> _Aim of the task_:
Copy nothing but the lines below running from the line containing "Maqam Quran (1520, 430)" through the line containing "En Level08 C1 Adv (168, 1350)", both end lines included.
The records Start Marker
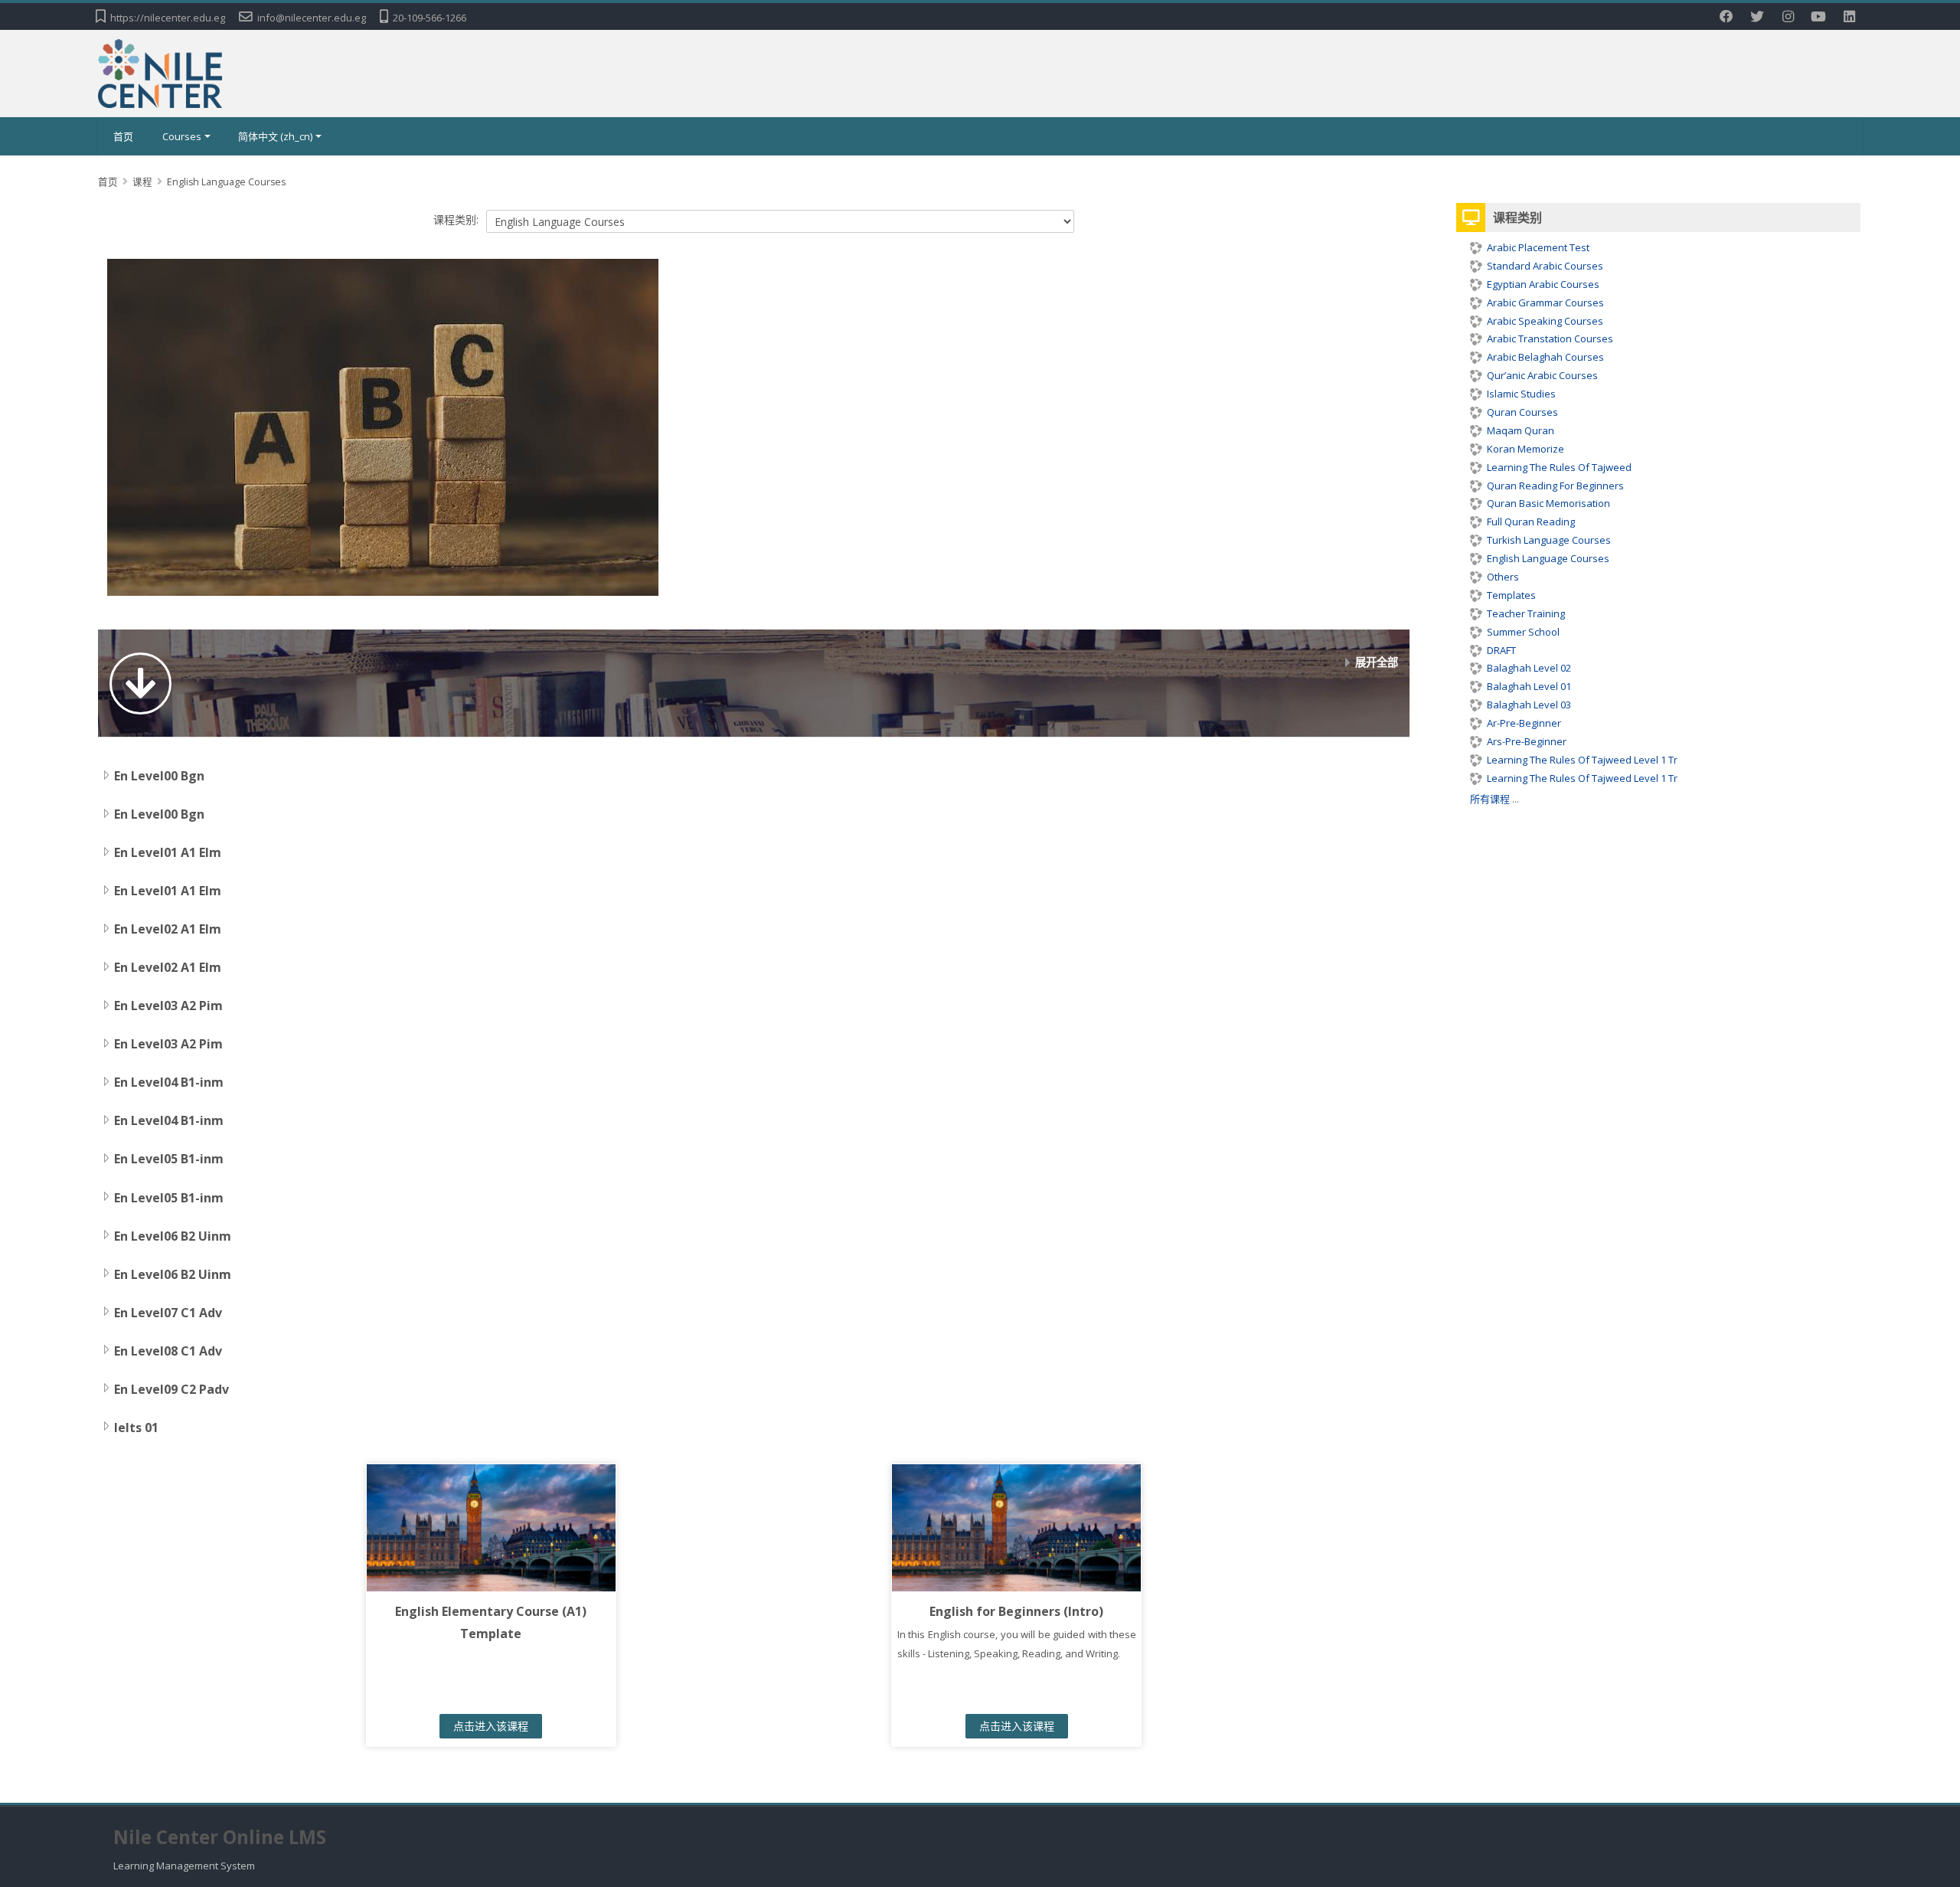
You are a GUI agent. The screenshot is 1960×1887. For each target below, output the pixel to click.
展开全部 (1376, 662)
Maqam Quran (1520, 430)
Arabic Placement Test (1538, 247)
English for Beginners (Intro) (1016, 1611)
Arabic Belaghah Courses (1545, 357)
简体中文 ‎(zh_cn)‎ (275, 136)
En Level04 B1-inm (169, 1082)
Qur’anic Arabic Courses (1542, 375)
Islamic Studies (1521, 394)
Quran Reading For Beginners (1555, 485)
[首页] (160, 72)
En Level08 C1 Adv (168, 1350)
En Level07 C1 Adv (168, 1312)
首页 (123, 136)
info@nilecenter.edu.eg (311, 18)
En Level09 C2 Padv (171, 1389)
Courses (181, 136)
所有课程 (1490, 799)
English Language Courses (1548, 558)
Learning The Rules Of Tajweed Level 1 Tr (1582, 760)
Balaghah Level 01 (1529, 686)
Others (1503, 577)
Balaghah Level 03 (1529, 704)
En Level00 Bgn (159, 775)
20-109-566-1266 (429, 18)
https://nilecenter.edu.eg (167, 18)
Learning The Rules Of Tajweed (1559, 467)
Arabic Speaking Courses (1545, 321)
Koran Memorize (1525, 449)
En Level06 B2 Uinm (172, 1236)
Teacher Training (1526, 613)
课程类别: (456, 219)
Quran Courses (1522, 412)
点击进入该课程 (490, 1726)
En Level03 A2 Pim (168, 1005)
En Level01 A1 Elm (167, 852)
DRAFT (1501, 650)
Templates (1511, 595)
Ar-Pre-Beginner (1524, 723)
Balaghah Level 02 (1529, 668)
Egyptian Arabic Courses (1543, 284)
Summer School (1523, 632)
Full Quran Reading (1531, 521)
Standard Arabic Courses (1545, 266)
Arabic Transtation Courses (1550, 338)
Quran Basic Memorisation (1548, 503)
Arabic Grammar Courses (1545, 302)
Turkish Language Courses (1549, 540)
The records End Marker
> _Response_:
Maqam Quran (1520, 430)
Arabic Placement Test (1538, 247)
English for Beginners (Intro) (1016, 1611)
Arabic Belaghah Courses (1545, 357)
简体中文 ‎(zh_cn)‎ (275, 136)
En Level04 B1-inm (169, 1082)
Qur’anic Arabic Courses (1542, 375)
Islamic Studies (1521, 394)
Quran Reading For Beginners (1555, 485)
[首页] (160, 72)
En Level08 C1 Adv (168, 1350)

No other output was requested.